It doesn’t get much better than spending a beautiful day at an Art Festival and if that Art Festival is the Lakeville Art Festival you are in for a great time regardless of your age or gender. It is one of the more interactive art festivals and encourages people of all ages to participate in “making” art.
It is a juried Art Festival so the vendors are terrific artisans, but when I go to an art festival I am looking for that emerging artist who is amazingly creative and takes art a new level. While there are always excellent painters, photographers, potters and jewelers it does get a little tiring and quite frankly boring after a couple hours. Then, as if popping up out of nowhere there is a very special person who had a vision just a little different than all the others and their work is unique and fun! At the Lakeville Arts Festival I found two who just blew me away with their work.

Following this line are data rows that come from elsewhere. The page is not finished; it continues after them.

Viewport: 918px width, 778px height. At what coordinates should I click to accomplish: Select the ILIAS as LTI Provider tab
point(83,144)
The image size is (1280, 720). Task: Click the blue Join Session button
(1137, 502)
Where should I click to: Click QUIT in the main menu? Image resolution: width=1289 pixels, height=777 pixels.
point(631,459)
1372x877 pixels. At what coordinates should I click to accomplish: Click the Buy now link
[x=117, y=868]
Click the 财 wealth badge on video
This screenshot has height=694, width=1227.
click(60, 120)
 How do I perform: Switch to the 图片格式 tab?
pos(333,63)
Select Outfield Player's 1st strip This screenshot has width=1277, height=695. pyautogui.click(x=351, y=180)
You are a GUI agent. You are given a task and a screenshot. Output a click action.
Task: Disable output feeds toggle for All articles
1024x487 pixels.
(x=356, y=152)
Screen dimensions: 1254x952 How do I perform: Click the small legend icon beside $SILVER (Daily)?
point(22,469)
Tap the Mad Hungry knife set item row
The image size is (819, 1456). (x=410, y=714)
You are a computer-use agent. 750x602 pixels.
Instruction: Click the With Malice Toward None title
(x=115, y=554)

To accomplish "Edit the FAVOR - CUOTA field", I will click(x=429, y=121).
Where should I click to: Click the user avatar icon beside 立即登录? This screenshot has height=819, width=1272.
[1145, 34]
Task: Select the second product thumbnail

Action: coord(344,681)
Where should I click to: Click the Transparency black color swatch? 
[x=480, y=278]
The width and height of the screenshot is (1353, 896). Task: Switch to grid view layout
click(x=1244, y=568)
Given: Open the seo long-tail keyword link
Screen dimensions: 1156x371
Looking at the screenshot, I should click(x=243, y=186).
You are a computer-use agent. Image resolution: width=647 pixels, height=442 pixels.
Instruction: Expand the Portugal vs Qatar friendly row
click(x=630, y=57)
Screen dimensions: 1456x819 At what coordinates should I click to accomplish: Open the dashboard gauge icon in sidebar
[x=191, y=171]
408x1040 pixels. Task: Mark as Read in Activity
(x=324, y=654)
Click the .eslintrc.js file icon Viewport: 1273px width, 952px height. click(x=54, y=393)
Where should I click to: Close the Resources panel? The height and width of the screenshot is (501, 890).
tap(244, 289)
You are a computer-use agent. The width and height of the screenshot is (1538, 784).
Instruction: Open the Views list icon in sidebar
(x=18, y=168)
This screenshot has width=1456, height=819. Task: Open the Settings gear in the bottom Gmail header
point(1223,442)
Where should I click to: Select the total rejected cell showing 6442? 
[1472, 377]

With some pipe, antique gauges, gears and components from early American factories, warehouses, boiler rooms and vintage machinery Shawn makes the most awesome Machine Age Lamps. Shawn lives in Lakeville and builds these unique lamps in his garage. Be sure to check out his website. I guarantee you won’t be disappointed.
Over the past year I have had the opportunity and honor to meet a number of artists who didn’t know they were artistic, and certainly not in a way that would provide a living. It was as a result of an injury or illness which made it impossible for them to continue in their chosen profession that they accidentally found a place in the art world. While they are usually called Emerging Artists, I would call them Accidental Artists both literally and figuratively.
Brian Delozier is one of those Accidental Artists. A tragic accident on the ski slope when Brian was 16 changed his life forever! A friend of his suggested he try art to which he responded “I can’t draw”, but being open to trying anything he started playing around with it and soon established himself as a notable Pointillist. His pictures are comprised of thousands of dots on a blank piece of paper. His work is amazing! The pictures here don’t do the mastery of his work justice so please visit his website http://www.briansdots.com
I had not heard of pointillism before so went to Google for help. Pointillism was created by George Seurat in the late 1800s. It’s tedious work so the artist must have a very long attention span as well as way more patience than the average person. Seurat’s famous “A Sunday in the Park”. which hangs in the “Chicago Art Institute” took him 2 years to finish and has about 3,456,000 dots. (Who counted them?)
I learned that an outdoor festival is a great place to bring your dog to enhance its people socialization skills. Louise Aamodt and her two sons brought their 8 month old boxer, Pogo, to the festival. He met lots of people and, shy at first, he began to welcome the attention. Pogo is a rescue dog and is a beautiful dog as you can see.
Every festival has its “Best Dressed”. This year the winner is “Guy in Top Hat”
And there must be music ….
And of course, FOOD…
And it gets even better when the festival is held in conjunction with the Farmers’ Market…
The Lakeville Minnesota Art Festival is one of my top five festivals in Minnesota. Put it on your calendar for next year.